Dataset records Start Marker

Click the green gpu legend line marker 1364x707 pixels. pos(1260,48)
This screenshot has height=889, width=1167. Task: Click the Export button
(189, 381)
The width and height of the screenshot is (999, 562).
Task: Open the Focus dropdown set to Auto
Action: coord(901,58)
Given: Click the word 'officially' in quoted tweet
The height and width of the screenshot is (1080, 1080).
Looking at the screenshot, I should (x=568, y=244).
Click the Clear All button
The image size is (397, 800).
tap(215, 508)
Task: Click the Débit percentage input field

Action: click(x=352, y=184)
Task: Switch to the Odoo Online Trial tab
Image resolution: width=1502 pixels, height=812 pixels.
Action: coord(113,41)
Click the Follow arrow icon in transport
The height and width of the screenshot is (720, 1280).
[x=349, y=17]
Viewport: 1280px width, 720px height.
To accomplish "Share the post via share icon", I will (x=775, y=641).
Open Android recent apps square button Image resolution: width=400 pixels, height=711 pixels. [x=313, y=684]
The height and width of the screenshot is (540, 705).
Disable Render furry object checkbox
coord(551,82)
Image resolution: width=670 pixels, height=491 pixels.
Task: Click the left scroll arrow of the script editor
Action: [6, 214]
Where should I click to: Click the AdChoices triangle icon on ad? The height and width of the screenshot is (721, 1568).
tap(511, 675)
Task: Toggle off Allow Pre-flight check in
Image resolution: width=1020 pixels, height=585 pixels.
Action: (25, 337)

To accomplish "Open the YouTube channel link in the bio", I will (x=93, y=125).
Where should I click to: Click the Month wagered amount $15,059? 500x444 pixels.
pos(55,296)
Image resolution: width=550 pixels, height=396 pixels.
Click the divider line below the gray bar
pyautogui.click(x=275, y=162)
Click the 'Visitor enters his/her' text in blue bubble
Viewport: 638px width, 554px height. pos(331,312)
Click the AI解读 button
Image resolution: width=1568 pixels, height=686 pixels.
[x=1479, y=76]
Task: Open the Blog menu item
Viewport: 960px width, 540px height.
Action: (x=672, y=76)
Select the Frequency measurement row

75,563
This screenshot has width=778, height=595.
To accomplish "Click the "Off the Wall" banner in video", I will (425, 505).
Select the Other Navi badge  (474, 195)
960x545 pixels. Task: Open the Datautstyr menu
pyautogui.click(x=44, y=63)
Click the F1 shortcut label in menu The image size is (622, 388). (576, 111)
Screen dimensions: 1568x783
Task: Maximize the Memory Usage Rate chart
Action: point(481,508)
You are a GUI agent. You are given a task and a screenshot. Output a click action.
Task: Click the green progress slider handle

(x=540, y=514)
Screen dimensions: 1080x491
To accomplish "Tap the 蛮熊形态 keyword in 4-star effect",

Dataset records End Marker

→ **Required work**
Down to the last line, repeat the data exactly.

→ **Finished exercise**
Click the green gpu legend line marker 1364x707 pixels. pos(1260,48)
This screenshot has height=889, width=1167. Task: Click the Export button
(189, 381)
The width and height of the screenshot is (999, 562).
Task: Open the Focus dropdown set to Auto
Action: coord(901,58)
Given: Click the word 'officially' in quoted tweet
The height and width of the screenshot is (1080, 1080).
Looking at the screenshot, I should (x=568, y=244).
Click the Clear All button
The image size is (397, 800).
tap(215, 508)
Task: Click the Débit percentage input field

Action: click(x=352, y=184)
Task: Switch to the Odoo Online Trial tab
Image resolution: width=1502 pixels, height=812 pixels.
Action: coord(113,41)
Click the Follow arrow icon in transport
The height and width of the screenshot is (720, 1280).
[x=349, y=17]
Viewport: 1280px width, 720px height.
To accomplish "Share the post via share icon", I will (x=775, y=641).
Open Android recent apps square button Image resolution: width=400 pixels, height=711 pixels. [x=313, y=684]
The height and width of the screenshot is (540, 705).
Disable Render furry object checkbox
coord(551,82)
Image resolution: width=670 pixels, height=491 pixels.
Task: Click the left scroll arrow of the script editor
Action: [6, 214]
Where should I click to: Click the AdChoices triangle icon on ad? The height and width of the screenshot is (721, 1568).
tap(511, 675)
Task: Toggle off Allow Pre-flight check in
Image resolution: width=1020 pixels, height=585 pixels.
Action: (25, 337)

To accomplish "Open the YouTube channel link in the bio", I will (x=93, y=125).
Where should I click to: Click the Month wagered amount $15,059? 500x444 pixels.
pos(55,296)
Image resolution: width=550 pixels, height=396 pixels.
Click the divider line below the gray bar
pyautogui.click(x=275, y=162)
Click the 'Visitor enters his/her' text in blue bubble
Viewport: 638px width, 554px height. pos(331,312)
Click the AI解读 button
Image resolution: width=1568 pixels, height=686 pixels.
[x=1479, y=76]
Task: Open the Blog menu item
Viewport: 960px width, 540px height.
Action: (x=672, y=76)
Select the Frequency measurement row

75,563
This screenshot has width=778, height=595.
To accomplish "Click the "Off the Wall" banner in video", I will (425, 505).
Select the Other Navi badge  (474, 195)
960x545 pixels. Task: Open the Datautstyr menu
pyautogui.click(x=44, y=63)
Click the F1 shortcut label in menu The image size is (622, 388). (576, 111)
Screen dimensions: 1568x783
Task: Maximize the Memory Usage Rate chart
Action: point(481,508)
You are a GUI agent. You are given a task and a screenshot. Output a click action.
Task: Click the green progress slider handle

(x=540, y=514)
Screen dimensions: 1080x491
To accomplish "Tap the 蛮熊形态 keyword in 4-star effect",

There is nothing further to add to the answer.